> **Document section**
%%

Parents of “typically” developing children will marvel when their baby takes their first steps and says their first word. And when their child graduates from high school it is a day of joy to be sure. Each and every mark is to be celebrated and should be. As parents of babies born prematurely or critically ill, finding moments to celebrate can be challenging. Each day we are often given a plethora of statistics about the mortality and morbidity of our children and may often be told that their futures will be difficult, that neurocognitive damage is almost certain. This leaves many parents feeling a load of anxiety, unsure of what that may truly mean for their child and for their family. For others, guilt may reign supreme as we blame ourselves for the early start to life our children experience. Just before our triplets were born at 25 weeks 5 days gestation the neonatologist told us it would be a miracle if any of them survived the delivery; and if we were lucky enough, after months in the NICU, to bring just one of them home, we were most likely facing a lifetime of chronic medical conditions and developmental delays.
In some ways this doctor was right. It was a miracle that any of our girls survived the delivery. And we did spend months in the NICU, 9 ½ months to be exact. She was also right in saying that we did not know what the future would hold for our girls, how could we? No one can predict because every baby is different. I would drive myself crazy running all the “what if” scenarios in my mind, trying to imagine as far down the road as college, while my daughters lay in their isolettes, barely weighing two pounds. One of Avery’s nurses gave me the best advice I could have received and is something I often share with new NICU parents. Vana said “Keira, you cannot look for the light at the end of the tunnel yet. Its there, but you can’t look for it yet. There are no guarantees. What you have is today. Today you can choose to love your girls and promise them you’ll do whatever they need no matter what the outcomes are. You cannot control what the future holds and worrying about the unknown does not do you or those little babies any good. Love your girls today, because that is what you have right now.”

%%

> **Data excerpts**

%%

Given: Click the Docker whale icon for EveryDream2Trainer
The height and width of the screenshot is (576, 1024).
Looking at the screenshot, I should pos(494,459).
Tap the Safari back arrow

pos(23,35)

%%

> **Prompt**
Retype the passage about parenting premature triplets in the NICU word for word, in full.

> **Result for this exercise**
Parents of “typically” developing children will marvel when their baby takes their first steps and says their first word. And when their child graduates from high school it is a day of joy to be sure. Each and every mark is to be celebrated and should be. As parents of babies born prematurely or critically ill, finding moments to celebrate can be challenging. Each day we are often given a plethora of statistics about the mortality and morbidity of our children and may often be told that their futures will be difficult, that neurocognitive damage is almost certain. This leaves many parents feeling a load of anxiety, unsure of what that may truly mean for their child and for their family. For others, guilt may reign supreme as we blame ourselves for the early start to life our children experience. Just before our triplets were born at 25 weeks 5 days gestation the neonatologist told us it would be a miracle if any of them survived the delivery; and if we were lucky enough, after months in the NICU, to bring just one of them home, we were most likely facing a lifetime of chronic medical conditions and developmental delays.
In some ways this doctor was right. It was a miracle that any of our girls survived the delivery. And we did spend months in the NICU, 9 ½ months to be exact. She was also right in saying that we did not know what the future would hold for our girls, how could we? No one can predict because every baby is different. I would drive myself crazy running all the “what if” scenarios in my mind, trying to imagine as far down the road as college, while my daughters lay in their isolettes, barely weighing two pounds. One of Avery’s nurses gave me the best advice I could have received and is something I often share with new NICU parents. Vana said “Keira, you cannot look for the light at the end of the tunnel yet. Its there, but you can’t look for it yet. There are no guarantees. What you have is today. Today you can choose to love your girls and promise them you’ll do whatever they need no matter what the outcomes are. You cannot control what the future holds and worrying about the unknown does not do you or those little babies any good. Love your girls today, because that is what you have right now.”